BEGIN Data for processing

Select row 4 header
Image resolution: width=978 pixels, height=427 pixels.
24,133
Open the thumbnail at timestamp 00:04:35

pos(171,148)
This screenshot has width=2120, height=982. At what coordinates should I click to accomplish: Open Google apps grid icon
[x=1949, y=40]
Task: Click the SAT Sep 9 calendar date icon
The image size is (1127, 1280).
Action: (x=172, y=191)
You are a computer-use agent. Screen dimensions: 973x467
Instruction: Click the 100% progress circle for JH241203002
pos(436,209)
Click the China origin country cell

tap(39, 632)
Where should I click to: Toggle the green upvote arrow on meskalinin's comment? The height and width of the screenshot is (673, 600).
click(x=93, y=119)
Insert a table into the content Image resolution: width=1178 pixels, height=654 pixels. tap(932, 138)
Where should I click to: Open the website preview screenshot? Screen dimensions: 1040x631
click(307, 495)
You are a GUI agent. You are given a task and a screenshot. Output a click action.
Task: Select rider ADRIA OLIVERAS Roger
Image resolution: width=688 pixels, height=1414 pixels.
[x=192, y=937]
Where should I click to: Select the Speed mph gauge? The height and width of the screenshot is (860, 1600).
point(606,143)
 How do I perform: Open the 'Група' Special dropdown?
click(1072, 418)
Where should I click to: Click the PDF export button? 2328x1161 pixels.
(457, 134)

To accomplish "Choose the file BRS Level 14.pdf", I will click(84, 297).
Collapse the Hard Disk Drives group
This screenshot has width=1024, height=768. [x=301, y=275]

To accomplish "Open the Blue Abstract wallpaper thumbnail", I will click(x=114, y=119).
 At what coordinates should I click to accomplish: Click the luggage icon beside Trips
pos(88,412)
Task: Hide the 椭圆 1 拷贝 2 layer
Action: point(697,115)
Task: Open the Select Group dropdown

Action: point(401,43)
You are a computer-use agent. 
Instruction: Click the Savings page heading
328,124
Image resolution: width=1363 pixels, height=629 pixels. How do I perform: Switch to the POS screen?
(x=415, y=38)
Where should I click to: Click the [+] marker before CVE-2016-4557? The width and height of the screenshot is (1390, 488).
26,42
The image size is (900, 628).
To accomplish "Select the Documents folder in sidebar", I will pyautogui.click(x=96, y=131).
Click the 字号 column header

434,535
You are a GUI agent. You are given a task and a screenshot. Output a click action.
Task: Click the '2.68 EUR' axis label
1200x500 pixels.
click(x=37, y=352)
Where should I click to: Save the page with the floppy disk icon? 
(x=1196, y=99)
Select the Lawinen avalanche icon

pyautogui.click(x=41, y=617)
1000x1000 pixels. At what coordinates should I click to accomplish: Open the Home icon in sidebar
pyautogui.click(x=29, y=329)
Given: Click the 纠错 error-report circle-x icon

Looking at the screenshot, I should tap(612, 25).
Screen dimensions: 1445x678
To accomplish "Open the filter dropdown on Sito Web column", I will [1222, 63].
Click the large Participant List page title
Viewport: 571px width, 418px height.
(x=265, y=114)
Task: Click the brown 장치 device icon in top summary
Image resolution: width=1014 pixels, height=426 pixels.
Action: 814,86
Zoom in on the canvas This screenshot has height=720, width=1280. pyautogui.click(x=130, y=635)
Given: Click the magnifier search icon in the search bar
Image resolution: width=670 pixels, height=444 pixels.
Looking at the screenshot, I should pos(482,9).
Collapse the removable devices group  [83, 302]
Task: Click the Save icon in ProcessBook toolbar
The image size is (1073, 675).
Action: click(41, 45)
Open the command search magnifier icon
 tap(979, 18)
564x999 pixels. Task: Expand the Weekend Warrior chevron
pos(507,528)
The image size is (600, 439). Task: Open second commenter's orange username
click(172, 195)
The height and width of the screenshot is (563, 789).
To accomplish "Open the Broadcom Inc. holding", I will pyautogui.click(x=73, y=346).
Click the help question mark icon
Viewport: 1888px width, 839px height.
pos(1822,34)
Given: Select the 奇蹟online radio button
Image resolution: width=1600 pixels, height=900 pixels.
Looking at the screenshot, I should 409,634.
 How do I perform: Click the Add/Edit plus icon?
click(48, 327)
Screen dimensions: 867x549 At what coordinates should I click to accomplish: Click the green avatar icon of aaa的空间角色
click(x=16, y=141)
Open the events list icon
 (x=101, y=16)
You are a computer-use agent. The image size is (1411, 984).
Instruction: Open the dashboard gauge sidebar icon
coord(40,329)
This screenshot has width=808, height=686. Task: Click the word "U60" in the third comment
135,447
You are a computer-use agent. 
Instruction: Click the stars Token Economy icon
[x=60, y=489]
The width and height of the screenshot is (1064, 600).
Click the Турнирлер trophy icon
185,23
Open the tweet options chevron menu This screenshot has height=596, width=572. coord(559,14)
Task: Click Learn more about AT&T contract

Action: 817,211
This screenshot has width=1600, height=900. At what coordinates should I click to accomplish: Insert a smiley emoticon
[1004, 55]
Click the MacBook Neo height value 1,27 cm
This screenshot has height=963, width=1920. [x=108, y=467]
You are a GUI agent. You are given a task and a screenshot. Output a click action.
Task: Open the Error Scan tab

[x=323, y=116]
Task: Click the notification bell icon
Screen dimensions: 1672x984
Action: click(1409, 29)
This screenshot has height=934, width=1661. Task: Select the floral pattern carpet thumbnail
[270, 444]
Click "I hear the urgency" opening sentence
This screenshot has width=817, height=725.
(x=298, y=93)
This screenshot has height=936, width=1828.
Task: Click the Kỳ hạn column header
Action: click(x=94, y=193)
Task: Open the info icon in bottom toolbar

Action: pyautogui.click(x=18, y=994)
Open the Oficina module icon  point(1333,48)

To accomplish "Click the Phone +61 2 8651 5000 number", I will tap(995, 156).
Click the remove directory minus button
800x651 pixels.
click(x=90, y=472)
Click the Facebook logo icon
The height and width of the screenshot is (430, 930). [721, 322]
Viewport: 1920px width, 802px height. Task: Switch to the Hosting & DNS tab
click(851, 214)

END Data for processing

Copy every line that appears above, with each word kept as it is.

* Final answer
Select row 4 header
Image resolution: width=978 pixels, height=427 pixels.
24,133
Open the thumbnail at timestamp 00:04:35

pos(171,148)
This screenshot has width=2120, height=982. At what coordinates should I click to accomplish: Open Google apps grid icon
[x=1949, y=40]
Task: Click the SAT Sep 9 calendar date icon
The image size is (1127, 1280).
Action: (x=172, y=191)
You are a computer-use agent. Screen dimensions: 973x467
Instruction: Click the 100% progress circle for JH241203002
pos(436,209)
Click the China origin country cell

tap(39, 632)
Where should I click to: Toggle the green upvote arrow on meskalinin's comment? The height and width of the screenshot is (673, 600).
click(x=93, y=119)
Insert a table into the content Image resolution: width=1178 pixels, height=654 pixels. tap(932, 138)
Where should I click to: Open the website preview screenshot? Screen dimensions: 1040x631
click(307, 495)
You are a GUI agent. You are given a task and a screenshot. Output a click action.
Task: Select rider ADRIA OLIVERAS Roger
Image resolution: width=688 pixels, height=1414 pixels.
[x=192, y=937]
Where should I click to: Select the Speed mph gauge? The height and width of the screenshot is (860, 1600).
point(606,143)
 How do I perform: Open the 'Група' Special dropdown?
click(1072, 418)
Where should I click to: Click the PDF export button? 2328x1161 pixels.
(457, 134)

To accomplish "Choose the file BRS Level 14.pdf", I will click(84, 297).
Collapse the Hard Disk Drives group
This screenshot has width=1024, height=768. [x=301, y=275]

To accomplish "Open the Blue Abstract wallpaper thumbnail", I will click(x=114, y=119).
 At what coordinates should I click to accomplish: Click the luggage icon beside Trips
pos(88,412)
Task: Hide the 椭圆 1 拷贝 2 layer
Action: point(697,115)
Task: Open the Select Group dropdown

Action: point(401,43)
You are a computer-use agent. 
Instruction: Click the Savings page heading
328,124
Image resolution: width=1363 pixels, height=629 pixels. How do I perform: Switch to the POS screen?
(x=415, y=38)
Where should I click to: Click the [+] marker before CVE-2016-4557? The width and height of the screenshot is (1390, 488).
26,42
The image size is (900, 628).
To accomplish "Select the Documents folder in sidebar", I will pyautogui.click(x=96, y=131).
Click the 字号 column header

434,535
You are a GUI agent. You are given a task and a screenshot. Output a click action.
Task: Click the '2.68 EUR' axis label
1200x500 pixels.
click(x=37, y=352)
Where should I click to: Save the page with the floppy disk icon? 
(x=1196, y=99)
Select the Lawinen avalanche icon

pyautogui.click(x=41, y=617)
1000x1000 pixels. At what coordinates should I click to accomplish: Open the Home icon in sidebar
pyautogui.click(x=29, y=329)
Given: Click the 纠错 error-report circle-x icon

Looking at the screenshot, I should tap(612, 25).
Screen dimensions: 1445x678
To accomplish "Open the filter dropdown on Sito Web column", I will [1222, 63].
Click the large Participant List page title
Viewport: 571px width, 418px height.
(x=265, y=114)
Task: Click the brown 장치 device icon in top summary
Image resolution: width=1014 pixels, height=426 pixels.
Action: 814,86
Zoom in on the canvas This screenshot has height=720, width=1280. pyautogui.click(x=130, y=635)
Given: Click the magnifier search icon in the search bar
Image resolution: width=670 pixels, height=444 pixels.
Looking at the screenshot, I should pos(482,9).
Collapse the removable devices group  [83, 302]
Task: Click the Save icon in ProcessBook toolbar
The image size is (1073, 675).
Action: click(41, 45)
Open the command search magnifier icon
 tap(979, 18)
564x999 pixels. Task: Expand the Weekend Warrior chevron
pos(507,528)
The image size is (600, 439). Task: Open second commenter's orange username
click(172, 195)
The height and width of the screenshot is (563, 789).
To accomplish "Open the Broadcom Inc. holding", I will pyautogui.click(x=73, y=346).
Click the help question mark icon
Viewport: 1888px width, 839px height.
pos(1822,34)
Given: Select the 奇蹟online radio button
Image resolution: width=1600 pixels, height=900 pixels.
Looking at the screenshot, I should 409,634.
 How do I perform: Click the Add/Edit plus icon?
click(48, 327)
Screen dimensions: 867x549 At what coordinates should I click to accomplish: Click the green avatar icon of aaa的空间角色
click(x=16, y=141)
Open the events list icon
 (x=101, y=16)
You are a computer-use agent. The image size is (1411, 984).
Instruction: Open the dashboard gauge sidebar icon
coord(40,329)
This screenshot has width=808, height=686. Task: Click the word "U60" in the third comment
135,447
You are a computer-use agent. 
Instruction: Click the stars Token Economy icon
[x=60, y=489]
The width and height of the screenshot is (1064, 600).
Click the Турнирлер trophy icon
185,23
Open the tweet options chevron menu This screenshot has height=596, width=572. coord(559,14)
Task: Click Learn more about AT&T contract

Action: 817,211
This screenshot has width=1600, height=900. At what coordinates should I click to accomplish: Insert a smiley emoticon
[1004, 55]
Click the MacBook Neo height value 1,27 cm
This screenshot has height=963, width=1920. [x=108, y=467]
You are a GUI agent. You are given a task and a screenshot. Output a click action.
Task: Open the Error Scan tab

[x=323, y=116]
Task: Click the notification bell icon
Screen dimensions: 1672x984
Action: click(1409, 29)
This screenshot has height=934, width=1661. Task: Select the floral pattern carpet thumbnail
[270, 444]
Click "I hear the urgency" opening sentence
This screenshot has width=817, height=725.
(x=298, y=93)
This screenshot has height=936, width=1828.
Task: Click the Kỳ hạn column header
Action: click(x=94, y=193)
Task: Open the info icon in bottom toolbar

Action: pyautogui.click(x=18, y=994)
Open the Oficina module icon  point(1333,48)

To accomplish "Click the Phone +61 2 8651 5000 number", I will tap(995, 156).
Click the remove directory minus button
800x651 pixels.
click(x=90, y=472)
Click the Facebook logo icon
The height and width of the screenshot is (430, 930). [721, 322]
Viewport: 1920px width, 802px height. Task: Switch to the Hosting & DNS tab
click(851, 214)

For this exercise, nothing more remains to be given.